APSU Athletics Director Dave Loos steps down after 16 years

Loos to remain Head Coach for Austin Peay Men’s Basketball

Dave LoosClarksville, TN – When Dave Loos was named Austin Peay State University Athletics Director in April 1997, he was one of a handful of basketball coaches who also served as CEO of his respective athletics department.

In 2006 after Fang Mitchell resigned his Coppin State athletics director’s duties to concentrate on his basketball coaching responsibilities, Loos was the last of a dying breed.

Now, nearly seven years later Loos will step down as APSU athletics director, but remain as Governors’ basketball coach.

Loos will continue to serve in the dual role until a successor is named sometime later this spring/summer.

That announcement will be made 11:00am, Tuesday in a press conference held in the Dunn Center on the floor bearing Loos’ name.

In 1997, Loos took over an athletic program fragmented by a late-1995 decision from then-President Sal Rinella and Athletics Director Kaye Hart that moved the Governors scholarship football program from the Ohio Valley Conference to non-scholarship status in an effort to satisfy gender equity requirements, with the planned additions of women’s soccer and golf.

In the aftermath, it was Loos’ job to not only revitalize booster and fan support for the entire athletic department but as well rebuild internally a department wreaked with strife.

His common-sense approach resulted in a program that won 30 OVC regular-season and/or tournament championships over the next 16 years, despite the fact his department remained one of the lowest funded among conference schools.

APSU's Dave Loos gives instructions to the Governors.
APSU’s Dave Loos gives instructions to the Governors.

Along the way, the department has grown exponentially to offer programs opportunities to compete for titles. For instance, Loos oversaw the return of the women’s golf program and establishment of Lady Govs soccer, including the construction of the Morgan Brothers Soccer Field.  He also oversaw the construction of an on-campus softball field that later added lights, now named Cheryl Holt Field, which allowed the Lady Govs to move their games from off-campus sites.

In addition, Raymond C. Hand Park has continued to see improvements, including locker rooms and a clubhouse being built at the facility, permitting both the players and coaches to move closer to the diamond. A new hitting/pitching facility also has been built to supplement a program that has won the last two OVC championships along with a restroom facility that also services soccer and softball.

The nearly 40-year old Dunn Center also has undergone continuing improvements. It has seen the addition of chair-back seating and video boards, with the actual Dave Aaron Arena surface being replaced last summer. Next season, the arena will receive just its third scoreboard since the facility was constructed. In addition, new LED tables will replace the current tables, allowing more professional signage display.

But football has been beneficiary of the most significant improvements since Loos took department control. After the Govs competed in non-scholarship for a decade, scholarship football returned in 2006 as it rejoined its home in the OVC after spending five ill-fitted years in the Pioneer Football League. That pronouncement paralleled new scoreboard/video board installation as well as an artificial Polytan mega-grass field that accompanied a new track surface.

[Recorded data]

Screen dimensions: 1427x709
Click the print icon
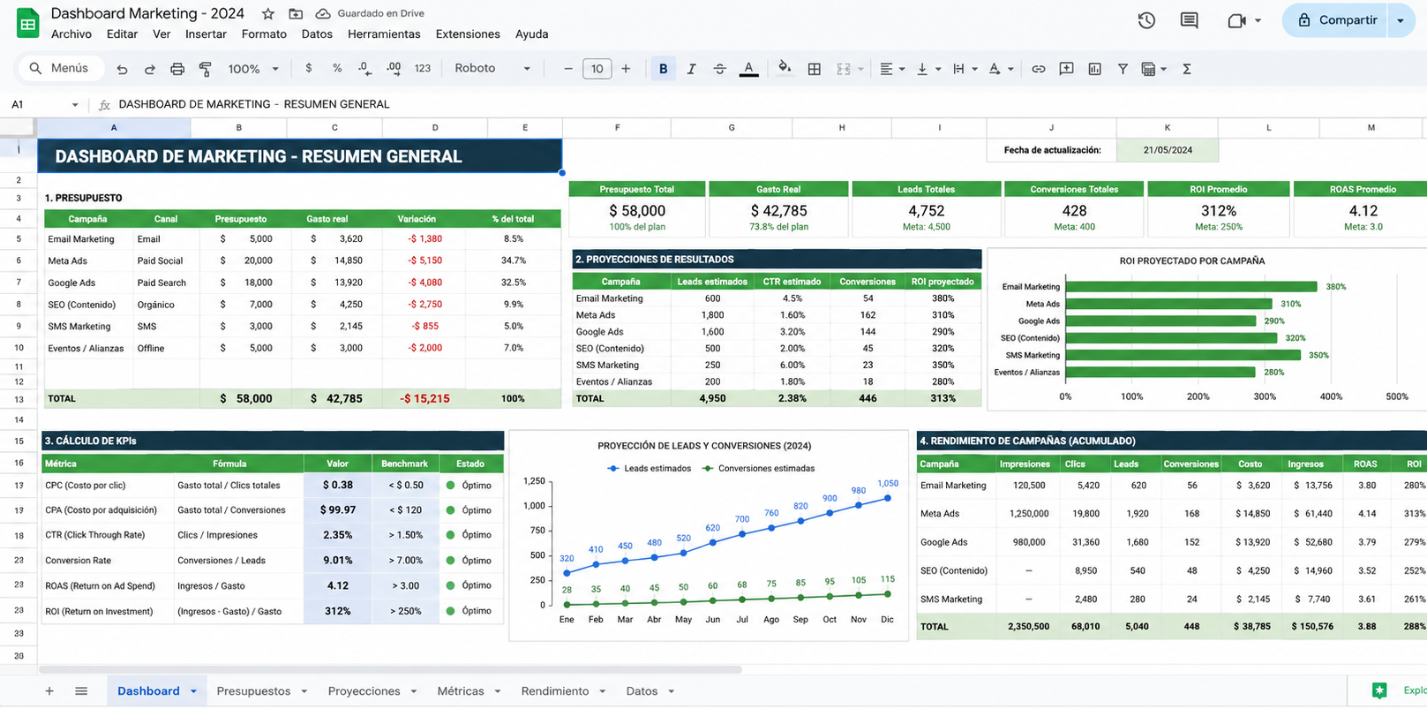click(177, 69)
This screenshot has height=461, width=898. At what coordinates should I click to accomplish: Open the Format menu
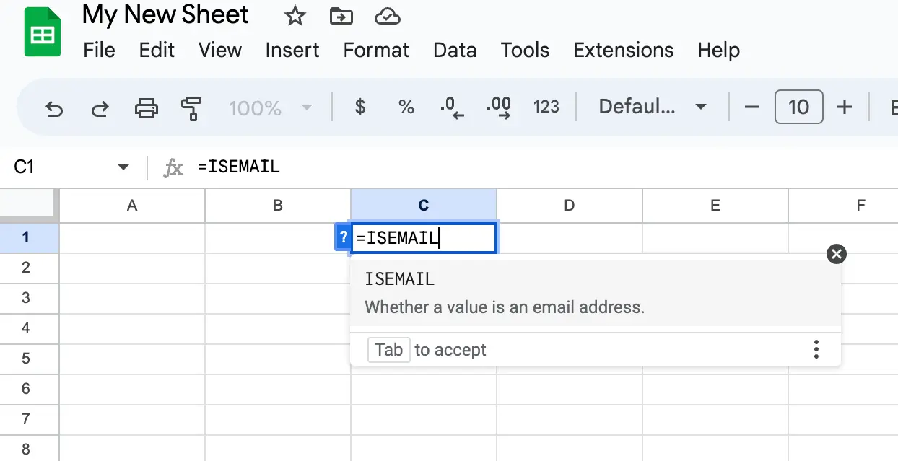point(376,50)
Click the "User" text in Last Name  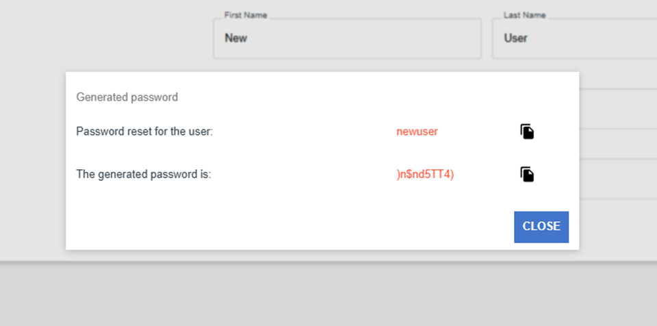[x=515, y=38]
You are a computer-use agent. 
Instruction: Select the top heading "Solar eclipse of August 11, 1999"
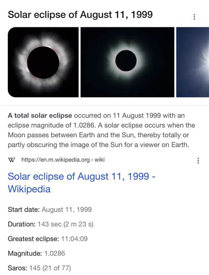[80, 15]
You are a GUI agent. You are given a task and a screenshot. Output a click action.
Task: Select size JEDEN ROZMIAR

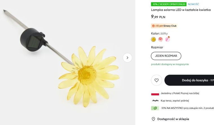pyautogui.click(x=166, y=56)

* Tasks and exercises:
• 1. List every named athletic facility or venue mentioned in the article about Dave Loos.
• 2. Add 40 to every coordinate in the answers and rewrite the entries from the line with "You are a GUI" up to and including the last line of the entries, requests included. Leave the pictures out.

* Worked solutions:
• 1.
Morgan Brothers Soccer Field
Cheryl Holt Field
Raymond C. Hand Park
Dunn Center
Dave Aaron Arena

• 2.
You are a GUI agent. You are given a task and a screenshot. Output a click action.
Task: Select size JEDEN ROZMIAR

pyautogui.click(x=206, y=96)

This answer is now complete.